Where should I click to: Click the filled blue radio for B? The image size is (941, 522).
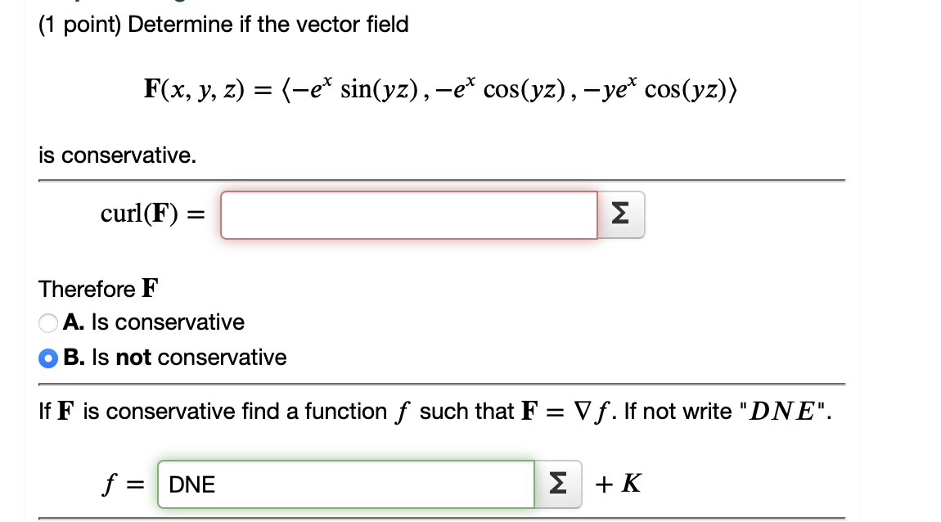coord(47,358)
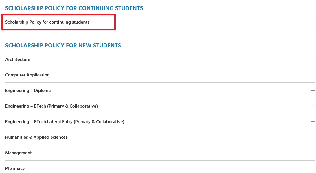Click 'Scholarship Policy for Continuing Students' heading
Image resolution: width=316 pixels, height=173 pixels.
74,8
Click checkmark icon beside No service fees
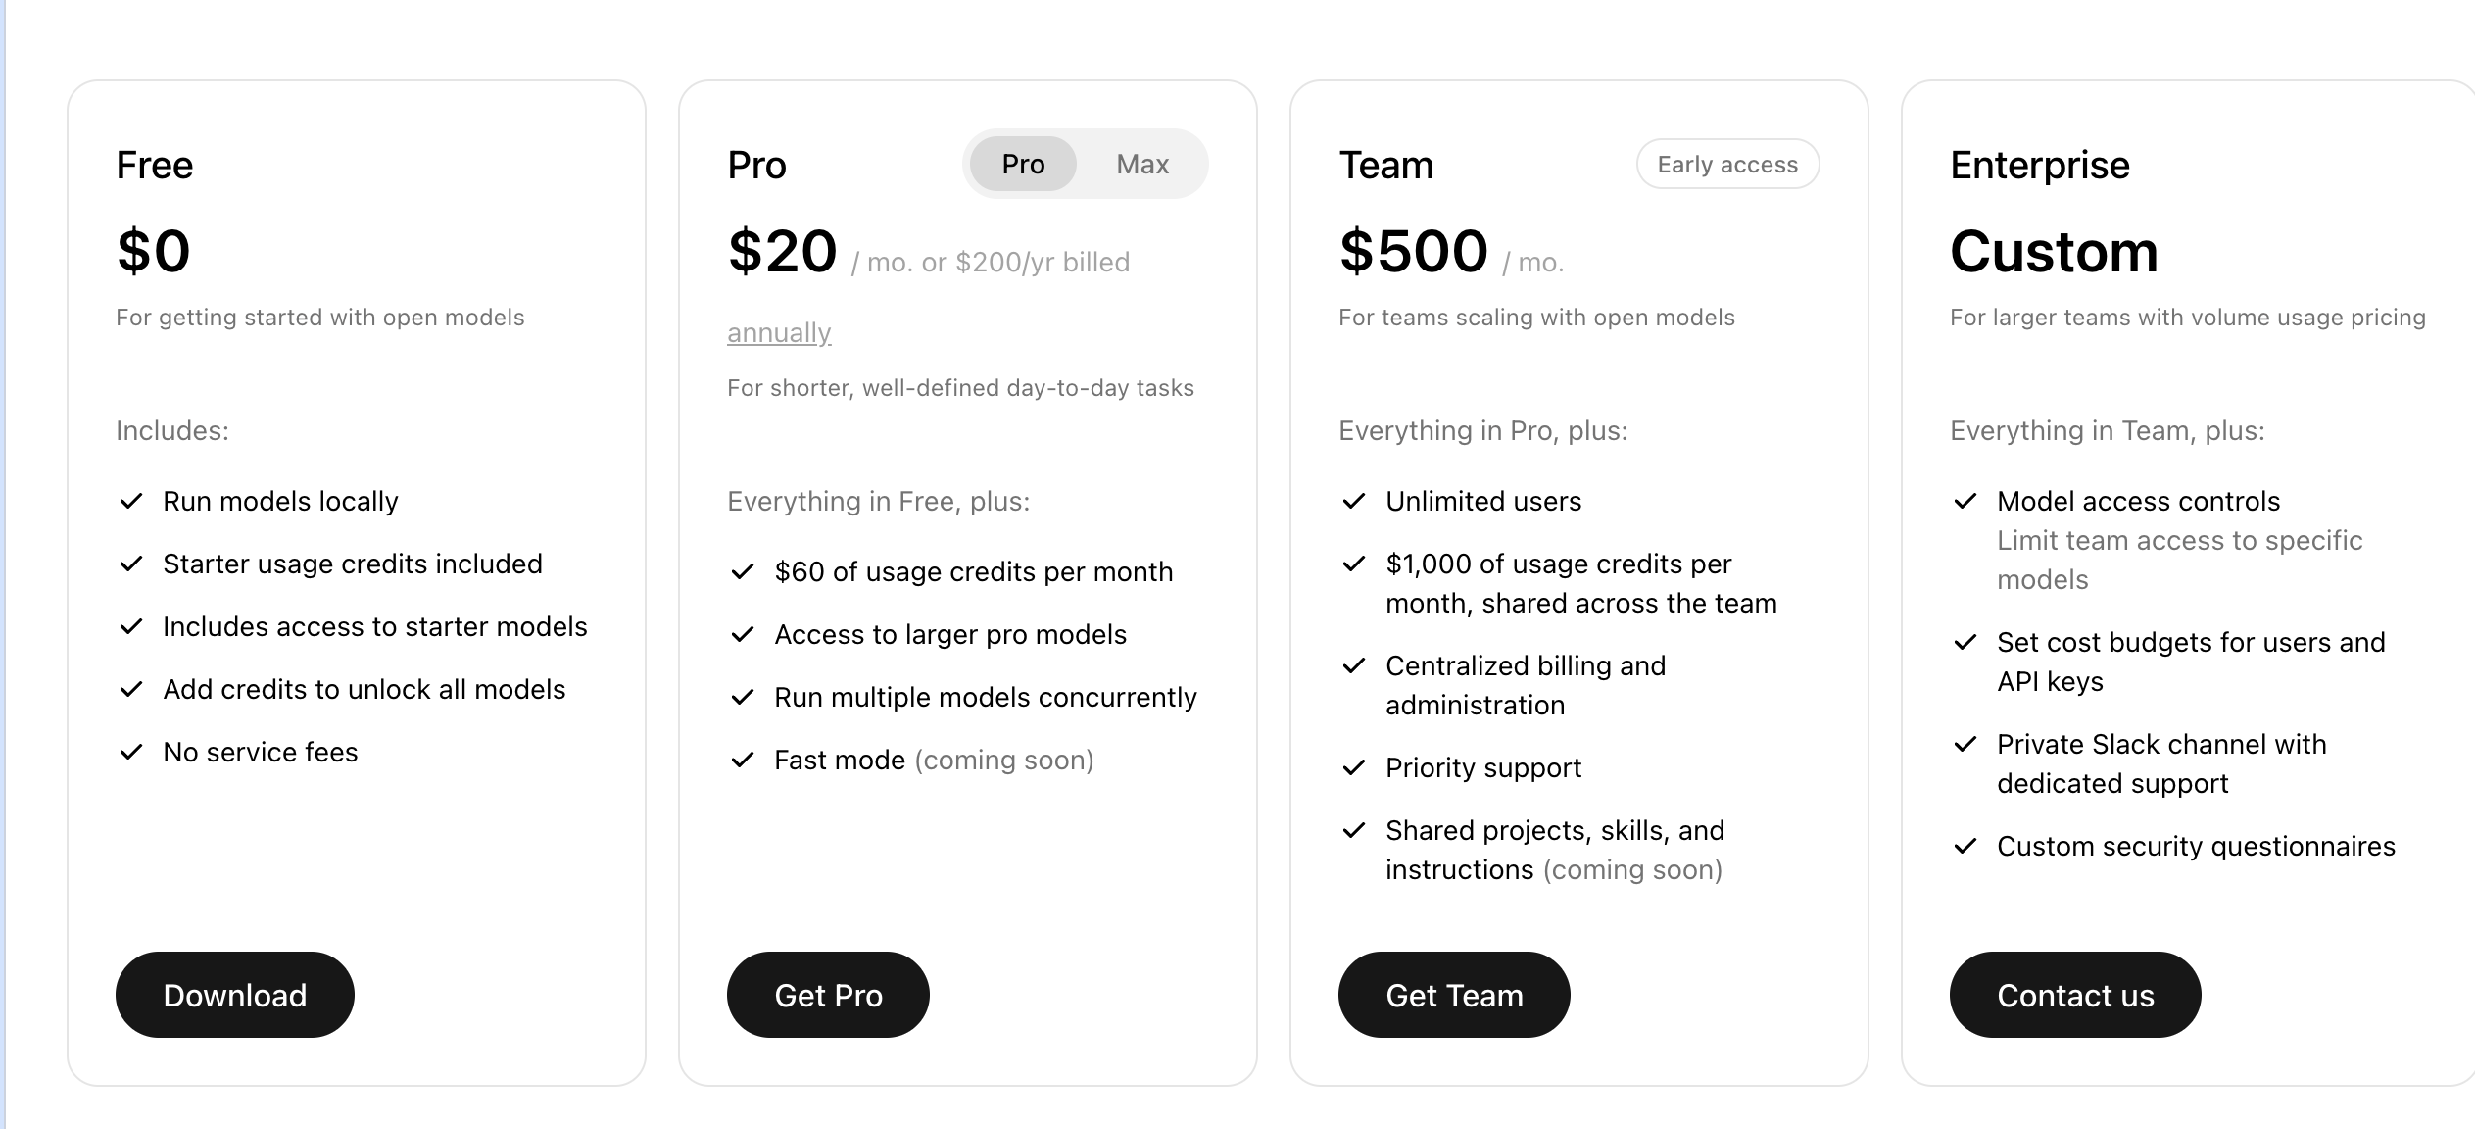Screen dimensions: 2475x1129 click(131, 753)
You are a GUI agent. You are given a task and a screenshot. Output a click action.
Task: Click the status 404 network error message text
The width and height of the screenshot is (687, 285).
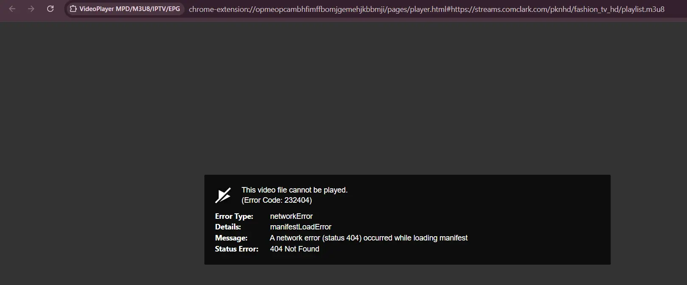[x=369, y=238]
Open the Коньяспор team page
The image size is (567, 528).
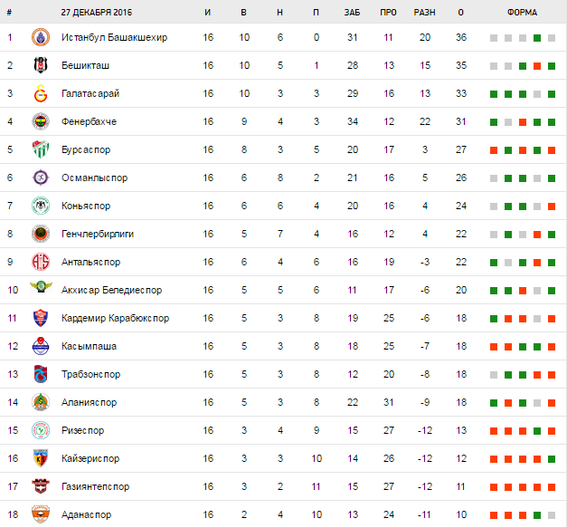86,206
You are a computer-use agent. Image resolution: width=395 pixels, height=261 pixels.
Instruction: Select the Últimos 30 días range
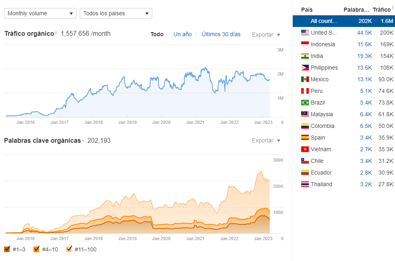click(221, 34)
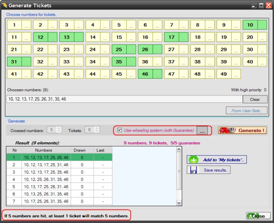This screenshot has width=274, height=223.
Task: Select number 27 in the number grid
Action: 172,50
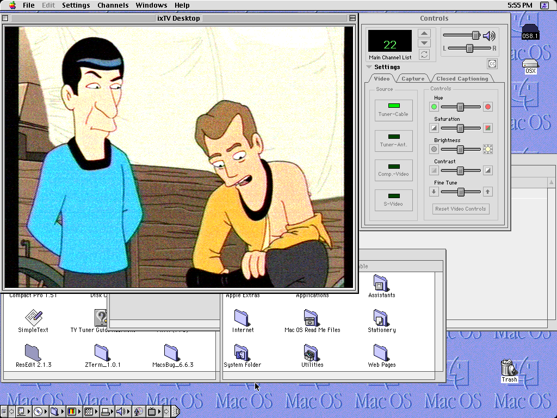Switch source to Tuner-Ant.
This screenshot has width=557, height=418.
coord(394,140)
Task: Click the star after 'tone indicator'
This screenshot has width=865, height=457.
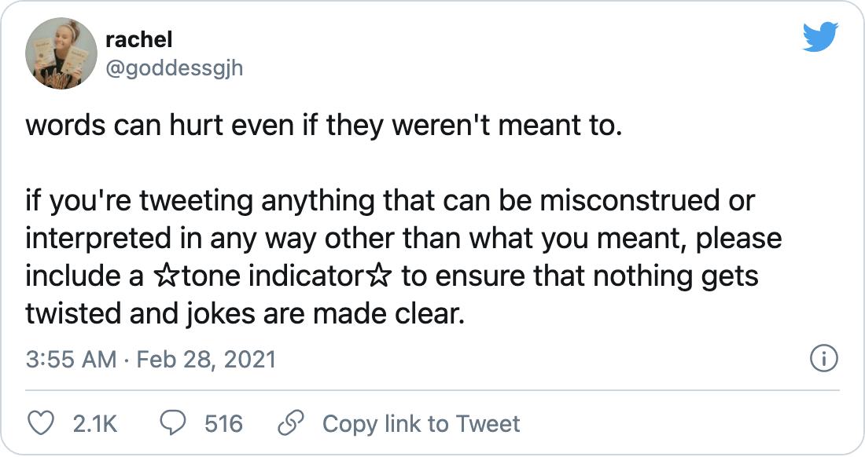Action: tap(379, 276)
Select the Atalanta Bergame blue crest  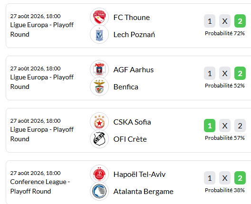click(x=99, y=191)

────────

▶ [Written problem]: Please identify each line in the listing above that contains the string "resolution" and copy those lines out in full. Case counts when matching.

▶ [Response to the exercise]:
Image resolution: width=316 pixels, height=173 pixels.
You are a computer-use agent. Image resolution: width=395 pixels, height=261 pixels.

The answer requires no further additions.